* **EXERCISE REQUIREMENTS**: Copy the material below word for word, starting at its first line and ending at the line that contains "pos(1207,378)".

Item-finding records:
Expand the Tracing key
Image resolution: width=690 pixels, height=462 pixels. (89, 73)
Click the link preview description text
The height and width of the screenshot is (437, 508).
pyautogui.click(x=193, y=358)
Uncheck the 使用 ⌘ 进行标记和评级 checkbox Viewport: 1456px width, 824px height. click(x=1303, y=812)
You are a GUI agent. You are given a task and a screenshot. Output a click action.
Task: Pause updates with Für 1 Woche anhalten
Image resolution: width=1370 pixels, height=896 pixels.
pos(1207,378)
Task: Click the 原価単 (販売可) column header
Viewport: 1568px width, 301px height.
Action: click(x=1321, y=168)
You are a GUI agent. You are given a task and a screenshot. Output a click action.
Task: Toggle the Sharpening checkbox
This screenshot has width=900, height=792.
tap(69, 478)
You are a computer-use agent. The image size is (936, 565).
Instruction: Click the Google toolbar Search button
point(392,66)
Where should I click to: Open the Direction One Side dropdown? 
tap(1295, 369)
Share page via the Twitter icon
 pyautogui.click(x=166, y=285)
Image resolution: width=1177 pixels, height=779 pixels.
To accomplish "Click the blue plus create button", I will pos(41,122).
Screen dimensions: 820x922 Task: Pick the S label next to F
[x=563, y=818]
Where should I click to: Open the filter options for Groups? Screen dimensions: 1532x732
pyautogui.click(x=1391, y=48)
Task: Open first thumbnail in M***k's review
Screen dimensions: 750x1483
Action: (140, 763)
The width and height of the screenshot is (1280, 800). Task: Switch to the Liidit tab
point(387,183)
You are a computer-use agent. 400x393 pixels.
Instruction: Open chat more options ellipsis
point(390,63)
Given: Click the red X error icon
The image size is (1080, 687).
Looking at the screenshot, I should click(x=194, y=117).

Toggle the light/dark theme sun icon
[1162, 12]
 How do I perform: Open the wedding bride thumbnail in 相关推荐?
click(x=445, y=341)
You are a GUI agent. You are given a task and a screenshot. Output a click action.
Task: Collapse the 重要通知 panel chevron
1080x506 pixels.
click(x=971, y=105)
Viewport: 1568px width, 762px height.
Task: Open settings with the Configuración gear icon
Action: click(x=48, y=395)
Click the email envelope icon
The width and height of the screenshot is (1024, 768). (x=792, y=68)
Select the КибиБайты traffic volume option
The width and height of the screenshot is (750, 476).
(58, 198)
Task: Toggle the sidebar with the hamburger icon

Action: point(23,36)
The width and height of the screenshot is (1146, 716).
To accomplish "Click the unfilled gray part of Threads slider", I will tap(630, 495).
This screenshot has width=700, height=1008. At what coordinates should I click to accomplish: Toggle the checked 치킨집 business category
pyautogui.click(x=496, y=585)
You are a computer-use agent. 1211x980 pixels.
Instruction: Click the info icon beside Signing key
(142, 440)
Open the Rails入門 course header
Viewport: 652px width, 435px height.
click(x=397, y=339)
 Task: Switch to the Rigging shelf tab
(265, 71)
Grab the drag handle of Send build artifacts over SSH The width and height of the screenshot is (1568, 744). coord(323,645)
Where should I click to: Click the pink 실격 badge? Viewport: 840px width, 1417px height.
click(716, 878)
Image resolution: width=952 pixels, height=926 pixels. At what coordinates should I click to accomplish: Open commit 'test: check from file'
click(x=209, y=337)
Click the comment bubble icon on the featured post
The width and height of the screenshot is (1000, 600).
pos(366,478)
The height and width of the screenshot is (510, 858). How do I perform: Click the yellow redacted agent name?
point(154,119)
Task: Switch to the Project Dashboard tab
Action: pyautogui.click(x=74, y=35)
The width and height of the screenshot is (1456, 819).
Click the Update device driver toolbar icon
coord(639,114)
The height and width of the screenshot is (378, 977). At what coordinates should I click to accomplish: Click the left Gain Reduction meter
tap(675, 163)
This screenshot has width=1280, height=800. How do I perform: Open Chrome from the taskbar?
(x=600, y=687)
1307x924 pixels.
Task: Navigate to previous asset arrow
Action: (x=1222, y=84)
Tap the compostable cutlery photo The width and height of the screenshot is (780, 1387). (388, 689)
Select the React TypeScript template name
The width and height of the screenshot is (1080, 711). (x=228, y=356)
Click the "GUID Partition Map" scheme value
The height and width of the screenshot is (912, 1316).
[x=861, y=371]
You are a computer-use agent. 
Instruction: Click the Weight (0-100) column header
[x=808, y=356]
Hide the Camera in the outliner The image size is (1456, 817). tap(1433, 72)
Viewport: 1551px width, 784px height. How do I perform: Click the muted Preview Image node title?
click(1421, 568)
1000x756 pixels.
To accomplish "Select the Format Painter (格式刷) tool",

* **REPLY**:
Expand the Tracing key
Image resolution: width=690 pixels, height=462 pixels. (89, 73)
Click the link preview description text
The height and width of the screenshot is (437, 508).
pyautogui.click(x=193, y=358)
Uncheck the 使用 ⌘ 进行标记和评级 checkbox Viewport: 1456px width, 824px height. click(x=1303, y=812)
You are a GUI agent. You are given a task and a screenshot. Output a click action.
Task: Pause updates with Für 1 Woche anhalten
Image resolution: width=1370 pixels, height=896 pixels.
pos(1207,378)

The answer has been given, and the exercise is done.